Given records

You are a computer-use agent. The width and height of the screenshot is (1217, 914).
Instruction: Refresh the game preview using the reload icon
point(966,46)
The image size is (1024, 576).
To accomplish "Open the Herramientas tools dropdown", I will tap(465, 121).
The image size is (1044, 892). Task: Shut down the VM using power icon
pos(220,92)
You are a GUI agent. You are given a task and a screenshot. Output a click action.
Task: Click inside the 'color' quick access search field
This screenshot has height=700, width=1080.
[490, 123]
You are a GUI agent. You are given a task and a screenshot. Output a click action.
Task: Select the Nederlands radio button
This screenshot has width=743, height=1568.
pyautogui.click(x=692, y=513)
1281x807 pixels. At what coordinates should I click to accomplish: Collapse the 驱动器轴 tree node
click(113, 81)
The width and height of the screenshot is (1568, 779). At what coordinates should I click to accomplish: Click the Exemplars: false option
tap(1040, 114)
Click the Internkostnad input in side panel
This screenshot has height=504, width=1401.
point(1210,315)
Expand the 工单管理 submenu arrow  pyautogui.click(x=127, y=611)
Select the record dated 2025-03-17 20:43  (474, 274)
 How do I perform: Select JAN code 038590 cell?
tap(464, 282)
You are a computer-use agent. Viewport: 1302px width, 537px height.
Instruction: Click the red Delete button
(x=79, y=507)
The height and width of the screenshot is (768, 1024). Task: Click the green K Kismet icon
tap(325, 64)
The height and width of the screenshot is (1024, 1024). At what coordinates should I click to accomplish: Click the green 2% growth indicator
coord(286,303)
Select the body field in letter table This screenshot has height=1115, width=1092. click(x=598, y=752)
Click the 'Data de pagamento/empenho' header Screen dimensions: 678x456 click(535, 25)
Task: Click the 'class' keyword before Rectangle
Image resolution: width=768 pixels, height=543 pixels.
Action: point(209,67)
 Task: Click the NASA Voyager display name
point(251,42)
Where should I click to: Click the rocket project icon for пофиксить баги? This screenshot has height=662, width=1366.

Work required
The entries above are to be transcribed in full and without error.

Solution for this problem
You are a computer-use agent. The width and height of the screenshot is (1217, 914).
Instruction: Refresh the game preview using the reload icon
point(966,46)
The image size is (1024, 576).
To accomplish "Open the Herramientas tools dropdown", I will tap(465, 121).
The image size is (1044, 892). Task: Shut down the VM using power icon
pos(220,92)
You are a GUI agent. You are given a task and a screenshot. Output a click action.
Task: Click inside the 'color' quick access search field
This screenshot has height=700, width=1080.
[490, 123]
You are a GUI agent. You are given a task and a screenshot. Output a click action.
Task: Select the Nederlands radio button
This screenshot has width=743, height=1568.
pyautogui.click(x=692, y=513)
1281x807 pixels. At what coordinates should I click to accomplish: Collapse the 驱动器轴 tree node
click(113, 81)
The width and height of the screenshot is (1568, 779). At what coordinates should I click to accomplish: Click the Exemplars: false option
tap(1040, 114)
Click the Internkostnad input in side panel
This screenshot has height=504, width=1401.
point(1210,315)
Expand the 工单管理 submenu arrow  pyautogui.click(x=127, y=611)
Select the record dated 2025-03-17 20:43  (474, 274)
 How do I perform: Select JAN code 038590 cell?
tap(464, 282)
You are a computer-use agent. Viewport: 1302px width, 537px height.
Instruction: Click the red Delete button
(x=79, y=507)
The height and width of the screenshot is (768, 1024). Task: Click the green K Kismet icon
tap(325, 64)
The height and width of the screenshot is (1024, 1024). At what coordinates should I click to accomplish: Click the green 2% growth indicator
coord(286,303)
Select the body field in letter table This screenshot has height=1115, width=1092. click(x=598, y=752)
Click the 'Data de pagamento/empenho' header Screen dimensions: 678x456 click(535, 25)
Task: Click the 'class' keyword before Rectangle
Image resolution: width=768 pixels, height=543 pixels.
Action: point(209,67)
 Task: Click the NASA Voyager display name
point(251,42)
Where should I click to: Click the rocket project icon for пофиксить баги? This screenshot has height=662, width=1366.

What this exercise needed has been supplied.